BEGIN MATERIAL PROVIDED

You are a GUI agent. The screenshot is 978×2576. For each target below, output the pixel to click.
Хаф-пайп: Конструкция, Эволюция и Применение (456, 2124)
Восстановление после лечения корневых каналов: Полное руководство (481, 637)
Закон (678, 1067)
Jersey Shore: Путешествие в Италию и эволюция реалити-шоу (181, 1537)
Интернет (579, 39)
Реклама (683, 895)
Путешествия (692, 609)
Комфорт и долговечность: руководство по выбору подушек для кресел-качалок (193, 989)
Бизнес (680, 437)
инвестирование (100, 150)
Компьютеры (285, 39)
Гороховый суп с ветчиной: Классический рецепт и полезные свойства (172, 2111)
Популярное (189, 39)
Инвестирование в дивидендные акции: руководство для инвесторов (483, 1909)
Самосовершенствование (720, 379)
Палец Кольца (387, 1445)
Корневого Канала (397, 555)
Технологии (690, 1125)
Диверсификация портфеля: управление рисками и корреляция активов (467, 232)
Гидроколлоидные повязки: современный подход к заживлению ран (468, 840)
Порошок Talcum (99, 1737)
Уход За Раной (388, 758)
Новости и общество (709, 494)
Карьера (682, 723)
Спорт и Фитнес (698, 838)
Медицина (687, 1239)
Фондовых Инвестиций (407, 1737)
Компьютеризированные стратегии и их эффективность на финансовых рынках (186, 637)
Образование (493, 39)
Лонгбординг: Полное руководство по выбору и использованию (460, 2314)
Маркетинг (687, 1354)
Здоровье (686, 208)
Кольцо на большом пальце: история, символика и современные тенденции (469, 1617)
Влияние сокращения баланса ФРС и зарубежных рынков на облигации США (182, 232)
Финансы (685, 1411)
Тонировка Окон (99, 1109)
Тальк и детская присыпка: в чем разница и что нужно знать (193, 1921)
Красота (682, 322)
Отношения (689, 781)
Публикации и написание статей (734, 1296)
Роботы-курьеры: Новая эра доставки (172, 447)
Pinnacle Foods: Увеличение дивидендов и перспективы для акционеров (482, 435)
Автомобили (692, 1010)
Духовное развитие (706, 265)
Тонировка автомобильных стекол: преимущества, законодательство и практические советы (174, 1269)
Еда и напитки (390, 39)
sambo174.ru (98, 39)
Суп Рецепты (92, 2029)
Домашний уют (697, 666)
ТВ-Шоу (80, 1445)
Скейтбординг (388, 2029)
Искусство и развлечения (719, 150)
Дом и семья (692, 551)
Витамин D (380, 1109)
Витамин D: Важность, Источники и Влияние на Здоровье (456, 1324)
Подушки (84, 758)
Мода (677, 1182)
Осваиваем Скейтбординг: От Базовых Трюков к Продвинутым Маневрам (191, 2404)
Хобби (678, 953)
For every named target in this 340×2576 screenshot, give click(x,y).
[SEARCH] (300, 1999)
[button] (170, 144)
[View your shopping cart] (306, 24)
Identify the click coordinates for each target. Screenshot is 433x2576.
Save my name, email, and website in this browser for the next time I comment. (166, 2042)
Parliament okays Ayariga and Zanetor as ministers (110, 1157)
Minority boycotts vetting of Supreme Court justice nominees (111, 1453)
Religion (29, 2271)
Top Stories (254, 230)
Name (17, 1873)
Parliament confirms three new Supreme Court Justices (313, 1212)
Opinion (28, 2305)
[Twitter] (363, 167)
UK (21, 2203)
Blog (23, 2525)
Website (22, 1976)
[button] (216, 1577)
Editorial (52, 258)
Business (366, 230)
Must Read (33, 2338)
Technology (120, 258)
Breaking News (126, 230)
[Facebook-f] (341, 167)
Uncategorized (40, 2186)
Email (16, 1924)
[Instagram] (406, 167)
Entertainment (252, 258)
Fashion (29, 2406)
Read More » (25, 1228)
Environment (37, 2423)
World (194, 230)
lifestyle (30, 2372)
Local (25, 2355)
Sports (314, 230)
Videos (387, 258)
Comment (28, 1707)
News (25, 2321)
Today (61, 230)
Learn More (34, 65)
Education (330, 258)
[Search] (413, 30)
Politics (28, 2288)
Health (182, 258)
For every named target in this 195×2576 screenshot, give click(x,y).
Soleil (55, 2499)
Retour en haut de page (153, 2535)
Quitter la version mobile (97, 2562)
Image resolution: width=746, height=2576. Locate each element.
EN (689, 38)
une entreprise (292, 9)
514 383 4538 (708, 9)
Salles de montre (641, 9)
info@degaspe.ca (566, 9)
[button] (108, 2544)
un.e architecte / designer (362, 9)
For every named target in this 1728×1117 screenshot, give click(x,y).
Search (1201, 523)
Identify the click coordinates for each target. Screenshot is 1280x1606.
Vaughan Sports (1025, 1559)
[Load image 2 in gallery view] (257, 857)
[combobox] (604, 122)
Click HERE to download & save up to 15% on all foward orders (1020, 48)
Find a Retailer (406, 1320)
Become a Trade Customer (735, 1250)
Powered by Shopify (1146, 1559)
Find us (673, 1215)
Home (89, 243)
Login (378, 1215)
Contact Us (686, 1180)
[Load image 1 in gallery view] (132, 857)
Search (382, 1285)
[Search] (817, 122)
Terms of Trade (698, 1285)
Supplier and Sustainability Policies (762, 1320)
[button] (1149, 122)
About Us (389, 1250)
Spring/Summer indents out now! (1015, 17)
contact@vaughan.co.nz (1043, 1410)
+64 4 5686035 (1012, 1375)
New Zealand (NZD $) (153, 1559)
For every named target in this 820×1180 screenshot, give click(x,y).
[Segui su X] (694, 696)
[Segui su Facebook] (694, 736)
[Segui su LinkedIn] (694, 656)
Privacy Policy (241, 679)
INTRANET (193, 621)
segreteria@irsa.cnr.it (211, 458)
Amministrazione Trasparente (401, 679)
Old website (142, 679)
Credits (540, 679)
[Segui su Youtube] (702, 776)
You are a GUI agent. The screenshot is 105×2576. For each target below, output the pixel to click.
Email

END MATERIAL PROVIDED

WHAT THIS TASK INVOLVES:
From the records above, return each line that has the string "coordinates".

ANSWER TO THIS EXERCISE:
Identify the click coordinates for each target. Screenshot is 433x2576.
Identify the click coordinates for each target. Screenshot is 1280x1606.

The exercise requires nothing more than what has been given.